[Collected data entries]

= = = =

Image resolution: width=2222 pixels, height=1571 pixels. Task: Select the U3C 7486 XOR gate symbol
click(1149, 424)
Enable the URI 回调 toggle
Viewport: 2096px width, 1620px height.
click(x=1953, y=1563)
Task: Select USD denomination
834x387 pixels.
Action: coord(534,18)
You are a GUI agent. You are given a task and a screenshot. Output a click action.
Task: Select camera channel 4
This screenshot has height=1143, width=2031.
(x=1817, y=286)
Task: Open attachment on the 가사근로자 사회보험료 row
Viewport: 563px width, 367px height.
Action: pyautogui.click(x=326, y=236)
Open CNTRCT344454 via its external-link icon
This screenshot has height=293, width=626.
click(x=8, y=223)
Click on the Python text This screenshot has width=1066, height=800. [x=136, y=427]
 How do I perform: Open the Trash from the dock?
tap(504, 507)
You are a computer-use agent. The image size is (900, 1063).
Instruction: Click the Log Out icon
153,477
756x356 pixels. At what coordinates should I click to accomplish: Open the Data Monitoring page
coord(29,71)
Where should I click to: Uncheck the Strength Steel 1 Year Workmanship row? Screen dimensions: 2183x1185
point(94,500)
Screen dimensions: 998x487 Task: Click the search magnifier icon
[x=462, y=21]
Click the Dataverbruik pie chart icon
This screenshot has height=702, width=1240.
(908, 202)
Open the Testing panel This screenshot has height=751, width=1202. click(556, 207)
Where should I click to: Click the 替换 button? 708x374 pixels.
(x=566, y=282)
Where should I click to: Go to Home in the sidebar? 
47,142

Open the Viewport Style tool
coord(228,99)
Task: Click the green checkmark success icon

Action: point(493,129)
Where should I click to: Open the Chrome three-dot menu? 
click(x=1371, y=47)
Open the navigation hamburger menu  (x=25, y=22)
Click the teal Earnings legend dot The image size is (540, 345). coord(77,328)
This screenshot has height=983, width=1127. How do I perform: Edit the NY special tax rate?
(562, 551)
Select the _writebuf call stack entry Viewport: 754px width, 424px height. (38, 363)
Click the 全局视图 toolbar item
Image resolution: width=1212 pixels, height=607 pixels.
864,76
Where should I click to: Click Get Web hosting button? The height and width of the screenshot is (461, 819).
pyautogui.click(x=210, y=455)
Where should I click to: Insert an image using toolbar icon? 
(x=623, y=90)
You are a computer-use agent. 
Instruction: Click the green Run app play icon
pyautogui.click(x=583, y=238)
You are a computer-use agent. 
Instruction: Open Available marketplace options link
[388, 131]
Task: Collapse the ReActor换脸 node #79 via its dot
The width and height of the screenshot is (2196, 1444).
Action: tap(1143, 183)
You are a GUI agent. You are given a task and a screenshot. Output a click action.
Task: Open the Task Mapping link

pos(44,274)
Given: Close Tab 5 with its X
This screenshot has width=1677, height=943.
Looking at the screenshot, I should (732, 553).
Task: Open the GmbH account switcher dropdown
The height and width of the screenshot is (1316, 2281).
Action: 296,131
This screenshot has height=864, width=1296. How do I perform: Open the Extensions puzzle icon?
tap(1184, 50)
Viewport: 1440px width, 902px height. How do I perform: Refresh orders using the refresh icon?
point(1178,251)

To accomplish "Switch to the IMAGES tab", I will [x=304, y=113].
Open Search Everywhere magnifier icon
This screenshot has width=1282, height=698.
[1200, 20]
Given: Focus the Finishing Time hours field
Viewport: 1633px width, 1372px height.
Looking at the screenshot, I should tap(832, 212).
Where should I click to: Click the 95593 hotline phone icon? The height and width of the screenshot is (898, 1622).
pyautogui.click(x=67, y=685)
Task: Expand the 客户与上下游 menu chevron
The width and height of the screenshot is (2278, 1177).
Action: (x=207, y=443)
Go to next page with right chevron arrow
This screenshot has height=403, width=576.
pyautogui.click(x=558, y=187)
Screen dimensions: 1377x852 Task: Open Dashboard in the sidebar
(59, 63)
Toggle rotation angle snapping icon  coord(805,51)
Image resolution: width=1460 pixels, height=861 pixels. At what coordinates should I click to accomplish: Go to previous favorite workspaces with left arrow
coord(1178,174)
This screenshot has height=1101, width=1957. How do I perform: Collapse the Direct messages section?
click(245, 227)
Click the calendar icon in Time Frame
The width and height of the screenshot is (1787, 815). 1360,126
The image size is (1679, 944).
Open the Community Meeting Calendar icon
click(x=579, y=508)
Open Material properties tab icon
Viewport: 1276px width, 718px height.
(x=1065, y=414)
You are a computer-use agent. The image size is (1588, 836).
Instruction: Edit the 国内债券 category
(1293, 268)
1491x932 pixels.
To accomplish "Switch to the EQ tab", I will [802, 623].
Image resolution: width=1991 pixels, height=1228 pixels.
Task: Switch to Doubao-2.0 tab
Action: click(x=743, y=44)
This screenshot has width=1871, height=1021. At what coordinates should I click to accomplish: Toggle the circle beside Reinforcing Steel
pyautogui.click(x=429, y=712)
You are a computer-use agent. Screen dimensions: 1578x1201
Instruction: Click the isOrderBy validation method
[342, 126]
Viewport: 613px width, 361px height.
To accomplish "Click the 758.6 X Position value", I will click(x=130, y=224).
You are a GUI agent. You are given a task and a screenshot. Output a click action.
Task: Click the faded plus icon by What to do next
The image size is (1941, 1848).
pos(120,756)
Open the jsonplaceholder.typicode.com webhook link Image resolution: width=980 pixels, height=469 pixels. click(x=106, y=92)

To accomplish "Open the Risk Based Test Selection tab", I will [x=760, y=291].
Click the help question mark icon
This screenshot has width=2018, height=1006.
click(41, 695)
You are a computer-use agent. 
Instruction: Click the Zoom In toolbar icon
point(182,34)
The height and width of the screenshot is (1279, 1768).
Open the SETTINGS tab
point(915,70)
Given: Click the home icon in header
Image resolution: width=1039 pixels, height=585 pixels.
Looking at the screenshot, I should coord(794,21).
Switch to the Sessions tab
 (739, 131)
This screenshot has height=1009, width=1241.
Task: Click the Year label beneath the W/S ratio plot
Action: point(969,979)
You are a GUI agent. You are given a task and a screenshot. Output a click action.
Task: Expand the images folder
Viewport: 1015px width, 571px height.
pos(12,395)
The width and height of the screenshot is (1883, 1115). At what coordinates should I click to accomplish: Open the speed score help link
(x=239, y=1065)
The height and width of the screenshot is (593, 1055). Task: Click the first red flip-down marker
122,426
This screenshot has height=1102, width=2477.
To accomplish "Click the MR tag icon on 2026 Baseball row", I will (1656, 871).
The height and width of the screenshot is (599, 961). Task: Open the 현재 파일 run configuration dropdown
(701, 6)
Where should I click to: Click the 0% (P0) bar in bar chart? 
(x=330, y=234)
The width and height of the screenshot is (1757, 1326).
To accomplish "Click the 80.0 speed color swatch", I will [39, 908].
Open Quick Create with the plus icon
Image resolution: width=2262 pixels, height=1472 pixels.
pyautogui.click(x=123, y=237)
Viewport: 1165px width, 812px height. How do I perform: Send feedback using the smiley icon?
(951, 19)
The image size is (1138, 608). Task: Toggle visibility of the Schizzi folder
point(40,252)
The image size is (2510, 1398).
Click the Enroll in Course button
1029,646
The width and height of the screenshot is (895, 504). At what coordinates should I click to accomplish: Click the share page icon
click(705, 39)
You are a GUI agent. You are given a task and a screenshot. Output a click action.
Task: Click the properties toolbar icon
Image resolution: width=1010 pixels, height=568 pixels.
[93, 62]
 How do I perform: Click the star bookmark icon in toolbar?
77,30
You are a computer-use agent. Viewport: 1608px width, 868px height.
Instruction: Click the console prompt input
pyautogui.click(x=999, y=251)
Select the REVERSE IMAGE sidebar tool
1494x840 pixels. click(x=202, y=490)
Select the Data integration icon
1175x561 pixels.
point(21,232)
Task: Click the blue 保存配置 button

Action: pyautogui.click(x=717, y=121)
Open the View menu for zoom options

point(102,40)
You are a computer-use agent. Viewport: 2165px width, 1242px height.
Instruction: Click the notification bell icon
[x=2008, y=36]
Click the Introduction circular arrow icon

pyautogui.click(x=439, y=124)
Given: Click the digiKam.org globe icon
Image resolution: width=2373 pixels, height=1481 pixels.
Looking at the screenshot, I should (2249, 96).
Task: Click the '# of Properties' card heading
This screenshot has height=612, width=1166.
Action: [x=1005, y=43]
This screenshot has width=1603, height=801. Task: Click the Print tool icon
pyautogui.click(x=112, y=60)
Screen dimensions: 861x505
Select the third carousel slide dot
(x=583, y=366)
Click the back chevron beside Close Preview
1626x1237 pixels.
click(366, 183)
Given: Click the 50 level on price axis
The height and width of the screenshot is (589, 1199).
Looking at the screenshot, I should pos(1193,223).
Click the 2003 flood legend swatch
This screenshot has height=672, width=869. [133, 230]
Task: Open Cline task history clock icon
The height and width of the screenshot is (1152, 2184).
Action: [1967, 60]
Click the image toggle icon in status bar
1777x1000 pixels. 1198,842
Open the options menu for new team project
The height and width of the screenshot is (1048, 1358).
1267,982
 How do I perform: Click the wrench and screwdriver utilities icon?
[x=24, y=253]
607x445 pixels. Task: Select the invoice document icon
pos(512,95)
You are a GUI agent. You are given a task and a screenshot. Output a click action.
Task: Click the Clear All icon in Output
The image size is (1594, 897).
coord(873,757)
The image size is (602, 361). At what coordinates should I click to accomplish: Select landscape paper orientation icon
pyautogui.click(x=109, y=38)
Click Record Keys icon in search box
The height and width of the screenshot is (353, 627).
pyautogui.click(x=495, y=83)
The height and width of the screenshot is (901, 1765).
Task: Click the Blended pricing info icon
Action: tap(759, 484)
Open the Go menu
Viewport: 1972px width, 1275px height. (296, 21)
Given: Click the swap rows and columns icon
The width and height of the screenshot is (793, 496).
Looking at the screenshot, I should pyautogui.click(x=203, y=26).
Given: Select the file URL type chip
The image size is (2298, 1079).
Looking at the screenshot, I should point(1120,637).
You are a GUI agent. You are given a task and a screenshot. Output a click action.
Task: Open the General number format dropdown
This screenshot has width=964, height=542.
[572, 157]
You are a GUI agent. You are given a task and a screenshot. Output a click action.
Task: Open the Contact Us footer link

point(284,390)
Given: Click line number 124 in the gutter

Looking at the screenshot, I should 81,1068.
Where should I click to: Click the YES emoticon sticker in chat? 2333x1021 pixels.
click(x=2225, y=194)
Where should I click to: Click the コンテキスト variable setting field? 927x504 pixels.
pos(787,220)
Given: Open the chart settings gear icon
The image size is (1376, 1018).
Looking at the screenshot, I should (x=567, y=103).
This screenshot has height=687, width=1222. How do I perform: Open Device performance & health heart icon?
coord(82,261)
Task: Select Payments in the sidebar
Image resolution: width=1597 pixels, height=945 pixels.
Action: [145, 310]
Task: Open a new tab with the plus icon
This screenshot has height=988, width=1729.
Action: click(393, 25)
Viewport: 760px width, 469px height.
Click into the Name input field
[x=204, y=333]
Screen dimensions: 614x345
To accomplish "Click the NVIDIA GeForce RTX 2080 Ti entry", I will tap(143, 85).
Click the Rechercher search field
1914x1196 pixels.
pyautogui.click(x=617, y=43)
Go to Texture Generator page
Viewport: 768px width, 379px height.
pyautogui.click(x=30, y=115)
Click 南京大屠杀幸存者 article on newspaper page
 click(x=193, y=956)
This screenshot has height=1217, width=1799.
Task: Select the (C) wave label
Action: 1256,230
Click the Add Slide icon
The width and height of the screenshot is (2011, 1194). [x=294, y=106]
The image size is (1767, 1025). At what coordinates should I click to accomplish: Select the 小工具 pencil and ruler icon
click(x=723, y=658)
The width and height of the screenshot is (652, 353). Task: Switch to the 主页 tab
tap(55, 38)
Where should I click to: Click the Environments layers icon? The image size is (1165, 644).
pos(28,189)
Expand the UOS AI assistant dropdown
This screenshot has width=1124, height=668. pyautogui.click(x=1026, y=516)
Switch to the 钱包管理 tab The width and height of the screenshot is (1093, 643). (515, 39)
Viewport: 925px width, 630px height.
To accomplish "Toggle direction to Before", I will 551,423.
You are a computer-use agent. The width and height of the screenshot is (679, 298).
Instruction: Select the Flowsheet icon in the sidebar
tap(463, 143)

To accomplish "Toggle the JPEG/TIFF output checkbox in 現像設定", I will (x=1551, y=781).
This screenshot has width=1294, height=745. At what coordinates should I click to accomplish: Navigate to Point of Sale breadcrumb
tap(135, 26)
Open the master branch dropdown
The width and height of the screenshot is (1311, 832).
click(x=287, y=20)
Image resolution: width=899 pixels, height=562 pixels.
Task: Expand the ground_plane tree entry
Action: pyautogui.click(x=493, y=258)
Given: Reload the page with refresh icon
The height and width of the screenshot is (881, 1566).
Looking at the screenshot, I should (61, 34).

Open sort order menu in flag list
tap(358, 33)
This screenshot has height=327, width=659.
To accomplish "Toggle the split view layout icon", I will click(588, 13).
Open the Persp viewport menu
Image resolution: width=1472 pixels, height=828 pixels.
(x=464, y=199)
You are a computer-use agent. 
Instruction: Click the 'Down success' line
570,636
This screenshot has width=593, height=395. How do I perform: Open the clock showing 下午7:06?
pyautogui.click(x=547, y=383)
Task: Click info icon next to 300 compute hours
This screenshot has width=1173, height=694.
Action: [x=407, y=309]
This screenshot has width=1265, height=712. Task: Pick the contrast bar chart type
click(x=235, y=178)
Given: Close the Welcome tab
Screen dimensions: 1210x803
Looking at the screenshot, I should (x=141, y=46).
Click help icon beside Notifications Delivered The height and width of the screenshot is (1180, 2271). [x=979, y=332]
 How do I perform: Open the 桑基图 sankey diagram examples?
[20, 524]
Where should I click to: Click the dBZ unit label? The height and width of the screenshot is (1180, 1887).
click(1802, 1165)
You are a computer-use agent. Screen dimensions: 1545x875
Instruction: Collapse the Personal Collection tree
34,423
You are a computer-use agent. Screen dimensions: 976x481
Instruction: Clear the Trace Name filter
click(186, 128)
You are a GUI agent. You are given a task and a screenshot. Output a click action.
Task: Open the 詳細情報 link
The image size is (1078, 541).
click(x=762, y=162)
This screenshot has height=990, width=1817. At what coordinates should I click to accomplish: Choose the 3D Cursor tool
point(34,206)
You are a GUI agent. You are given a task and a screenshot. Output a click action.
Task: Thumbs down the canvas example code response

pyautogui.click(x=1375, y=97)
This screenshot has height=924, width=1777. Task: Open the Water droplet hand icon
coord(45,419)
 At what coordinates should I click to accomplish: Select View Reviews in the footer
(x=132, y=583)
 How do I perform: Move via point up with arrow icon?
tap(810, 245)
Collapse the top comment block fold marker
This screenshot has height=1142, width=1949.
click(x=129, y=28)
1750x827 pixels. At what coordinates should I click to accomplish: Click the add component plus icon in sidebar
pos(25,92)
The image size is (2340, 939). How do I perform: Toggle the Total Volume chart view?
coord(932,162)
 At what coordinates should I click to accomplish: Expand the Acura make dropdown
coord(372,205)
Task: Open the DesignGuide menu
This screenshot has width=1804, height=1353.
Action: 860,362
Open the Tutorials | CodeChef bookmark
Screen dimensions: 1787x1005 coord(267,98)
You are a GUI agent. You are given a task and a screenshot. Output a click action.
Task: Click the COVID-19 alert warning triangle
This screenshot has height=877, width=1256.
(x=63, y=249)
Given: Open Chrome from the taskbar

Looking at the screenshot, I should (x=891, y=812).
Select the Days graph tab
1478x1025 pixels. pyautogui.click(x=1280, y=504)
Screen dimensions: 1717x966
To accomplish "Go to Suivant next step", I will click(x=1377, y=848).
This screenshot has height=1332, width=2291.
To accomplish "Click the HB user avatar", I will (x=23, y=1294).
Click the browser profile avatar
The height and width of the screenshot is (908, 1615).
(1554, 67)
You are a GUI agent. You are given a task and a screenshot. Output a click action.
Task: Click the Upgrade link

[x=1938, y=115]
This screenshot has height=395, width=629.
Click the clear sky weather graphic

= = = =

WHAT THE TASK ASKS:
When you reach the line with "Click the calendar icon in Time Frame" in the records above, start writing out lines exactly, and stop once the line with "Open Material properties tab icon" has been written; include nothing else.

WRITTEN REPLY:
Click the calendar icon in Time Frame
The width and height of the screenshot is (1787, 815). 1360,126
The image size is (1679, 944).
Open the Community Meeting Calendar icon
click(x=579, y=508)
Open Material properties tab icon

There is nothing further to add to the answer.